A Saint-Thierry (Marne), le collège du Mont d'Hor a profité d'un contexte favorable, car les 500 élèves, demi-pensionnaires, disposaient déjà tous d'un casier individuel. Ils descendent de l'autocar par grappes d'une cinquantaine, plusieurs minutes avant le début des cours, et "le mouvement est donc assez fluide" pour déposer les téléphones, explique le principal, Sylvain Cailleteau. A ses yeux, l'expérimentation du dispositif n'a pas révolutionné le quotidien : "L'utilisation était déjà interdite depuis 2018, et les enseignants n'ont pas observé de changement sur le fonctionnement des cours ou même l'attitude des élèves." Les affaires de cyberharcèlement se jouent moins aux heures de cours que le soir, dans le secret des maisons.
Le ministère évoque des résultats encourageants
Sylvain Cailleteau, toutefois, observe des résultats probants lors des sorties scolaires et des séjours. "Les élèves ont pu passer trois ou quatre jours sans téléphone", notamment lors des transports collectifs. "Nous avons observé que les interactions sociales et leur écoute étaient en nette amélioration." Plus largement, cette nouvelle règle offre "une porte d'entrée" aux équipes "pour aborder ces problématiques d'exposition aux écrans" avec les élèves et leurs parents. Un enjeu important, car le principal observe chez certains jeunes une "addiction très claire" et une "consommation excessive des réseaux sociaux".
Un autre principal, à la tête d'un établissement de l'Indre, constate aussi une "diminution des vols de téléphones" depuis qu'ils passent la journée dans les casiers plutôt que dans les sacs, et davantage de "sérénité pour les élèves" au quotidien. "La majorité des parents et des enfants étaient satisfaits, selon nos enquêtes, explique-t-il. Et la vie scolaire n'a plus à courir après les portables le midi dans la cour."
Bienvenue ou non, la "pause numérique" ne commencera pas partout dès cette rentrée, car les collèges ne sont pas tous prêts. Un chef d'établissement d'Indre-et-Loire explique à franceinfo qu'il s'en tiendra d'abord à l'application stricte de l'interdiction de 2018 : "C'est un système qui fonctionne, hormis les parties de cache-cache qui donnent lieu à des punitions." La mise en place d'une collecte matinale des téléphones serait "probablement très chronophage, et il faudrait faire arriver les élèves en avance", craint-il notamment. "Il faudrait également envisager un poste de surveillant supplémentaire, ce qui me paraît complexe en termes de faisabilité". Enfin, le conseil départemental "nous a fait comprendre que le montant de l'investissement, plusieurs milliers d'euros pour des casiers, serait rédhibitoire."
Boîtes collectives, casiers individuels, pochettes... "La règle sera en vigueur dès la rentrée, mais tous les établissements ne seront pas équipés au départ et il faudra sans doute un peu de temps", concède un rectorat sous couvert d'anonymat. Pour le moment, le ministère de l'Education nationale demande simplement, pour la rentrée, d'entamer dans chaque collège "un dialogue avec l’ensemble des membres de la communauté éducative", avant la fin de l'année civile, pour définir les modalités du dispositif, qui pourront varier d'un établissement à l'autre.

Travail à réaliser: Selon l'article, qu'est-ce qui permet aux élèves du collège du Mont d'Hor de déposer leurs téléphones sans difficulté ? Répondez en une à trois phrases.

Éléments stockés:

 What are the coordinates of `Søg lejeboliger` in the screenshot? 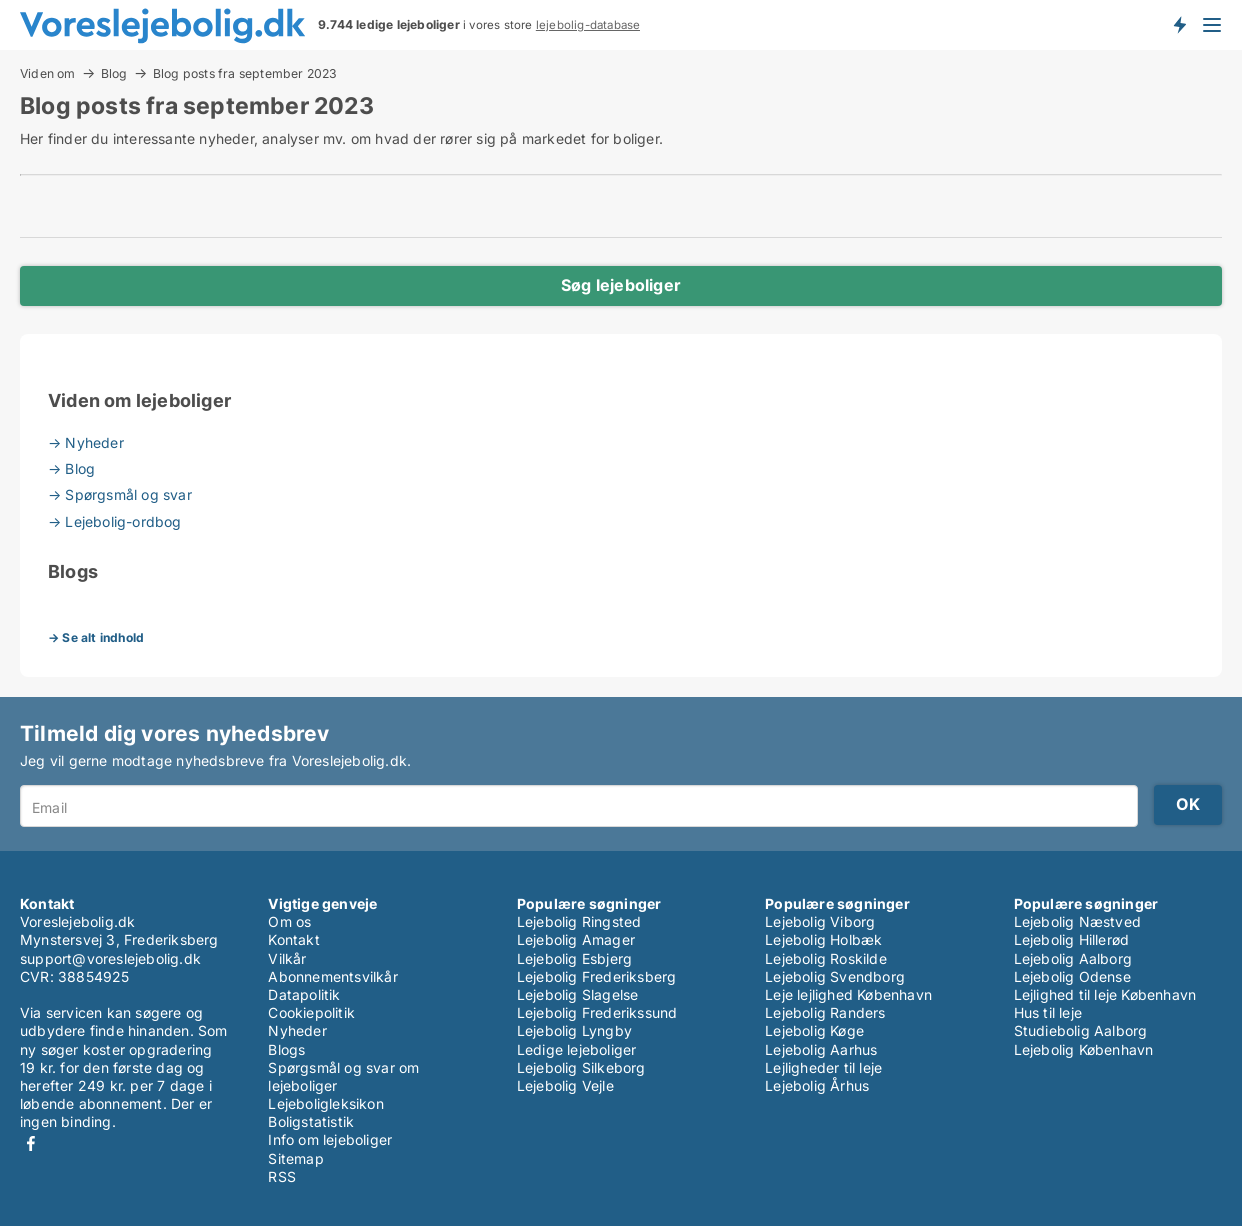 It's located at (621, 285).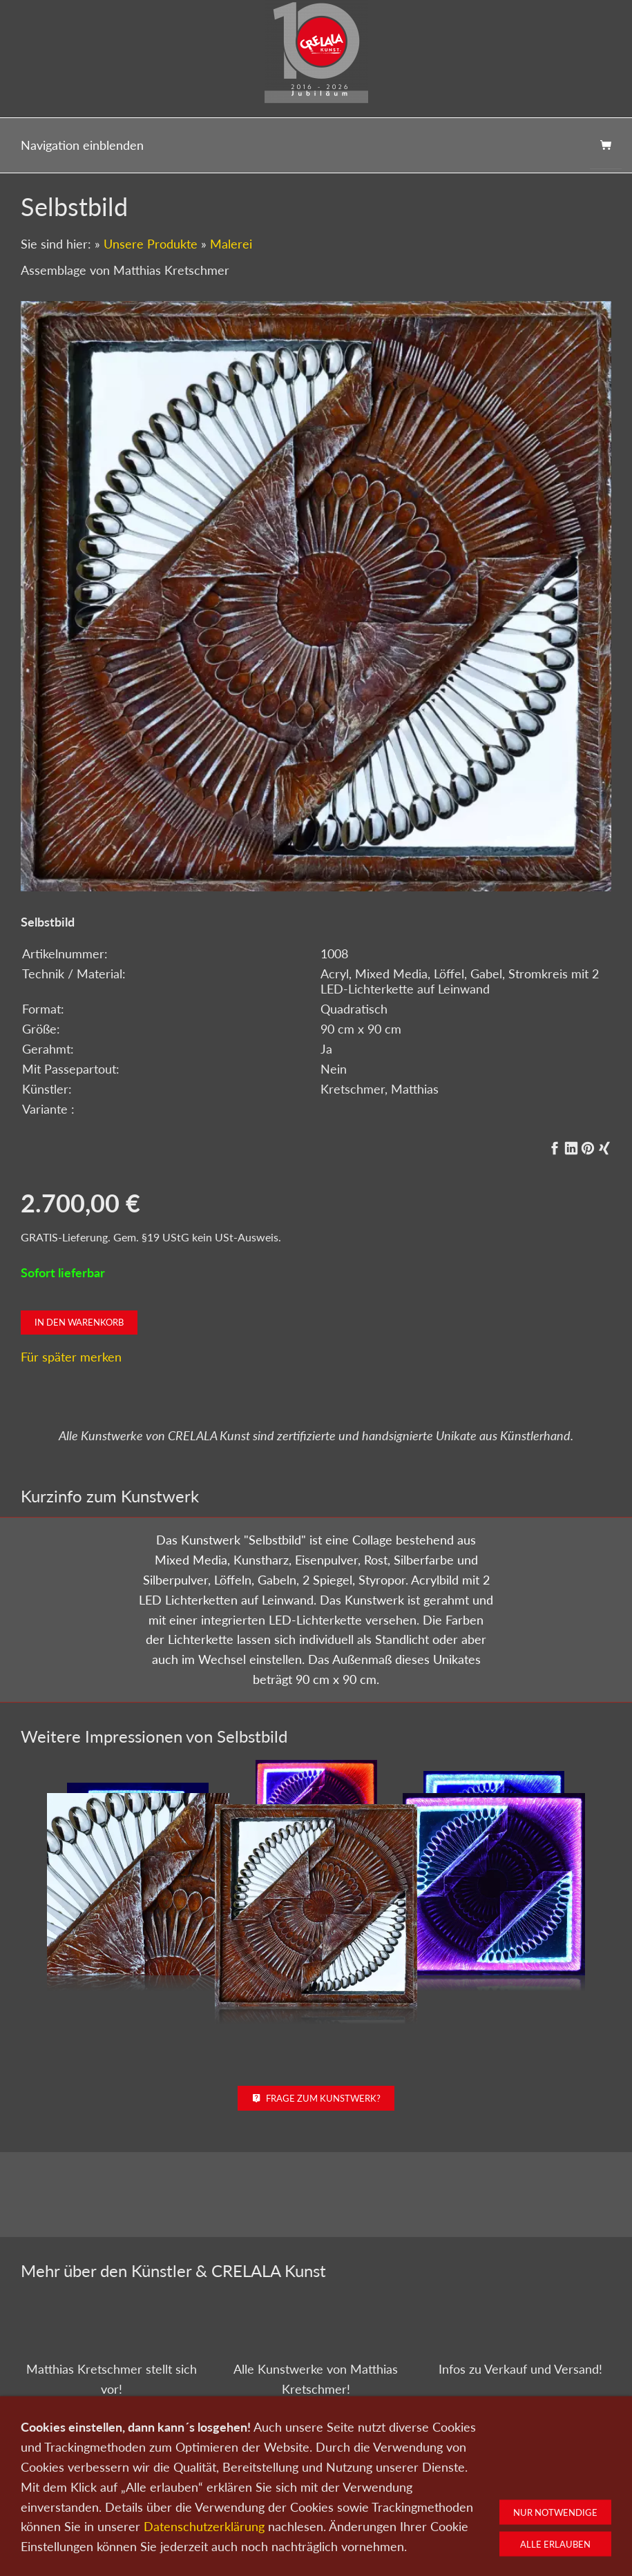  What do you see at coordinates (71, 1356) in the screenshot?
I see `Für später merken` at bounding box center [71, 1356].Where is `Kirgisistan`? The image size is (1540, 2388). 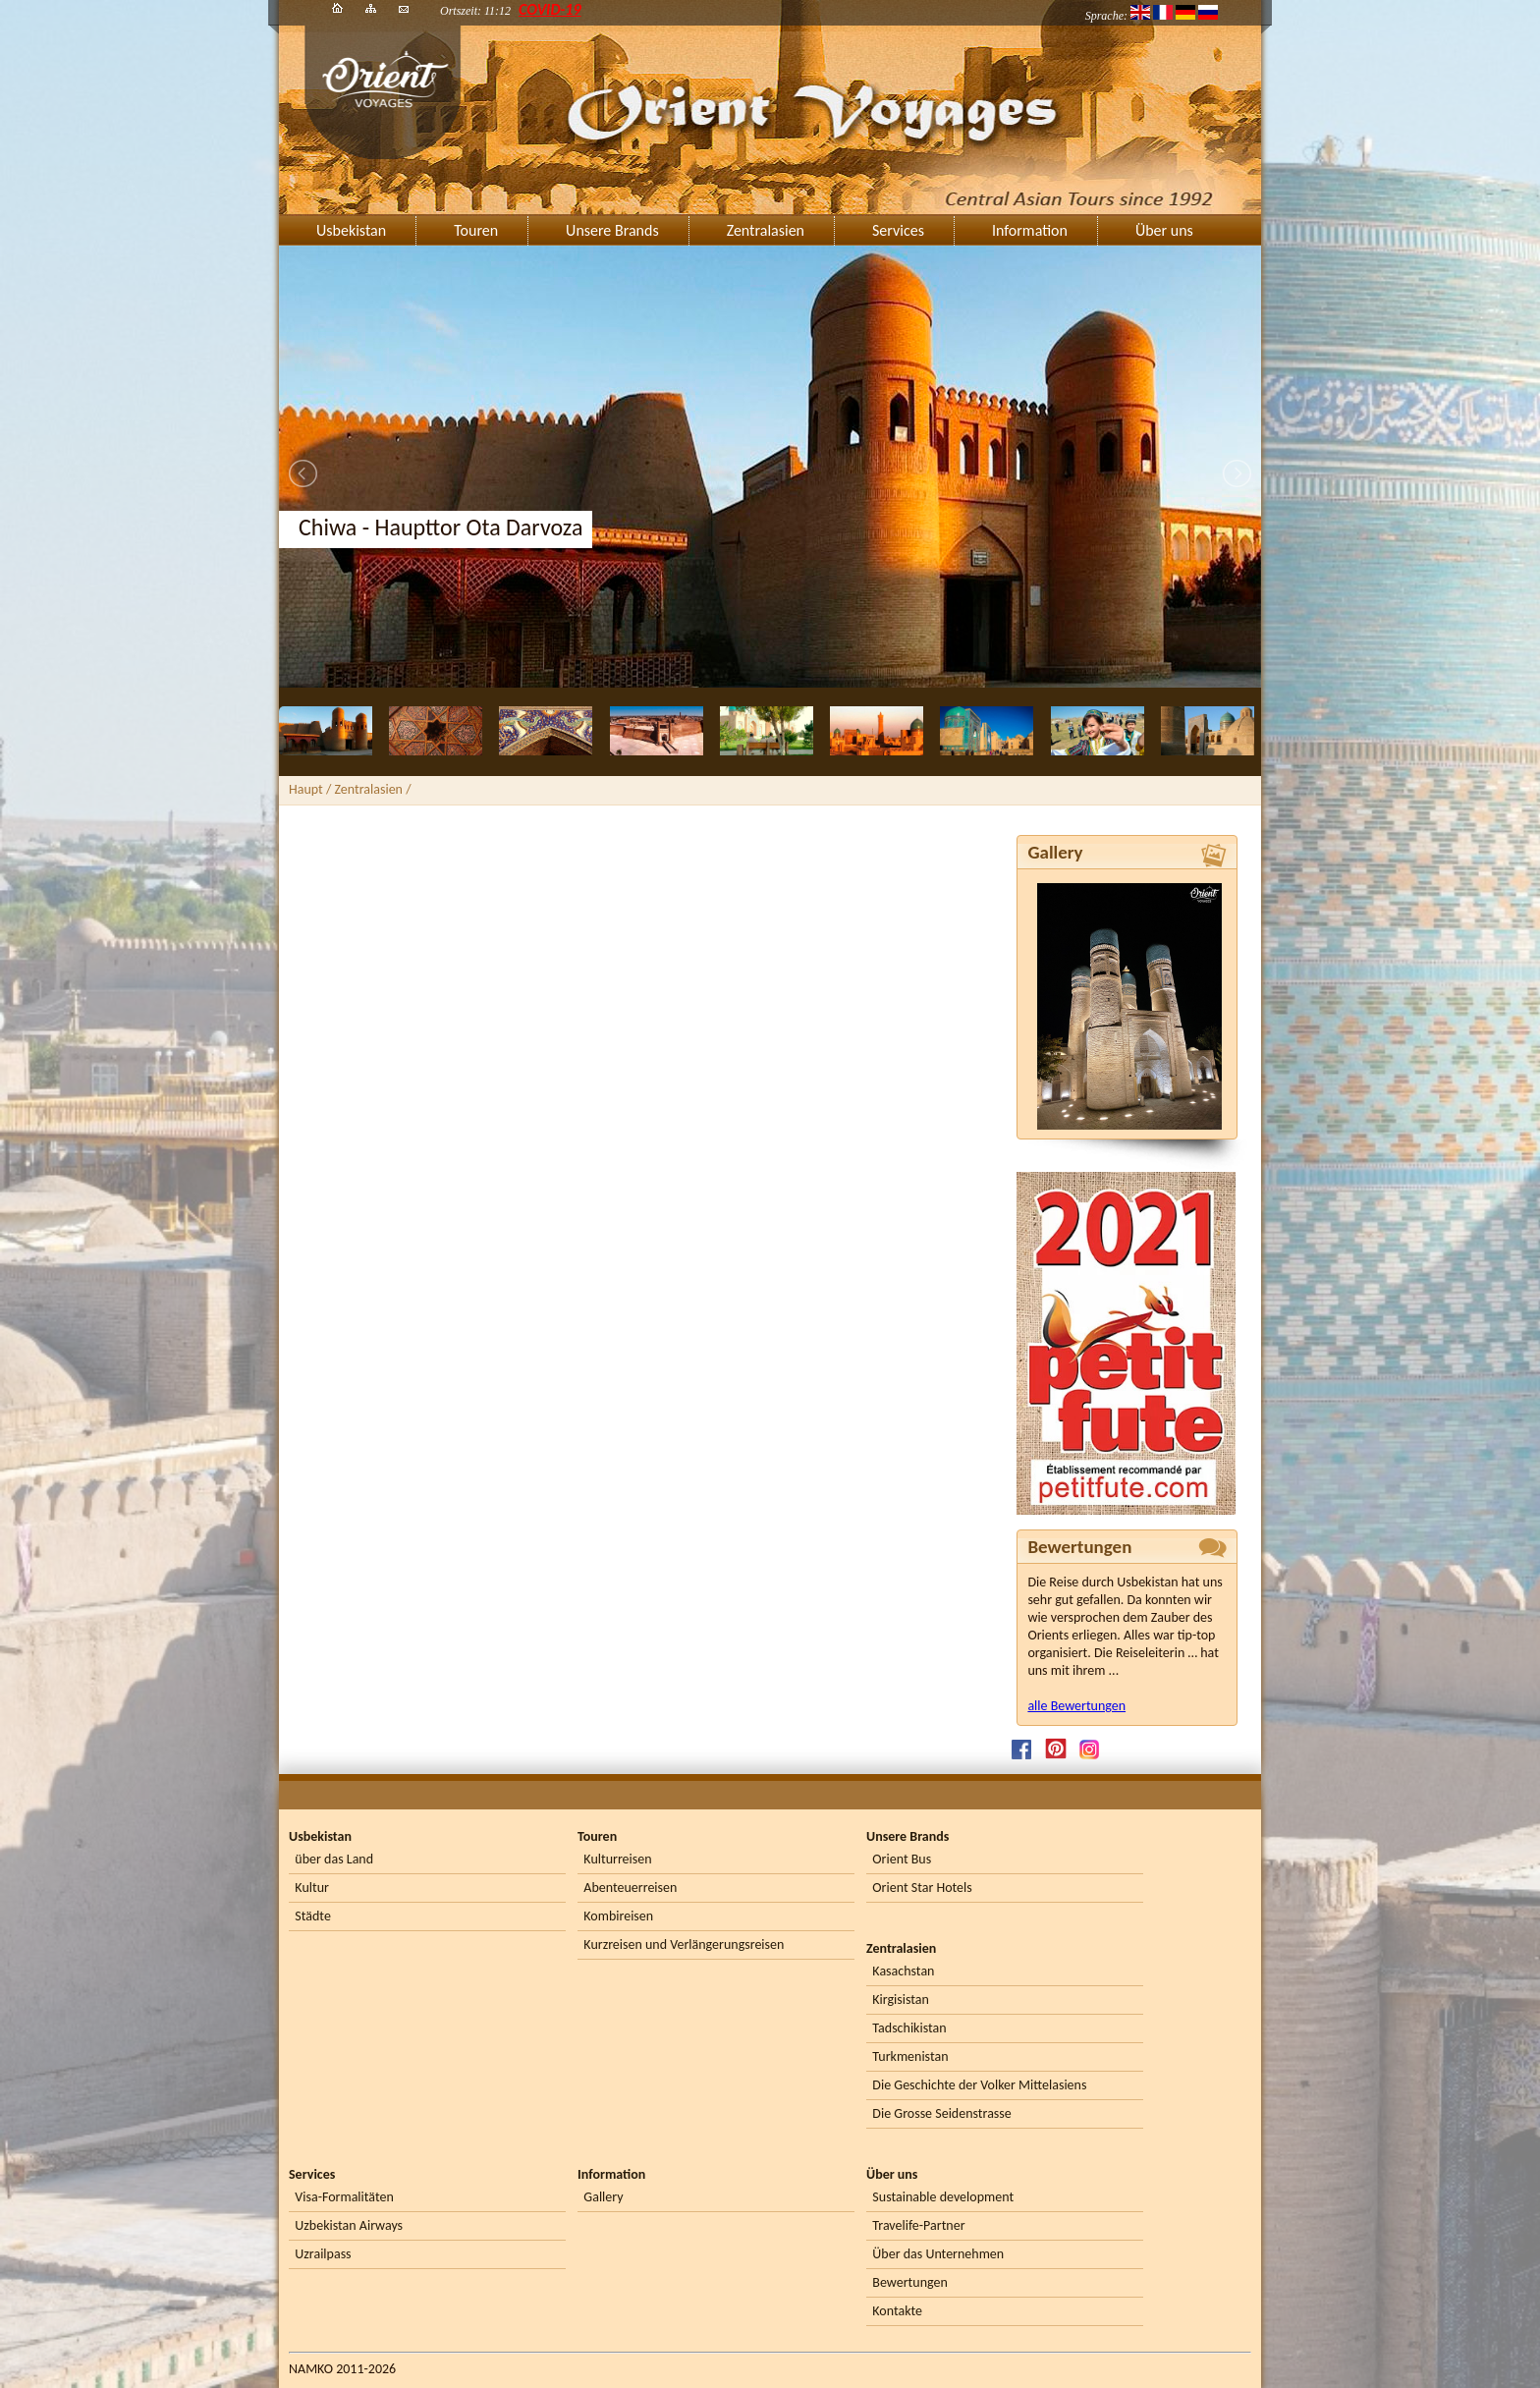
Kirgisistan is located at coordinates (900, 1999).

Réponse: Les 500 élèves, tous demi-pensionnaires, disposaient déjà chacun d'un casier individuel. De plus, ils descendent de l'autocar par groupes d'une cinquantaine, plusieurs minutes avant le début des cours, ce qui rend le mouvement assez fluide.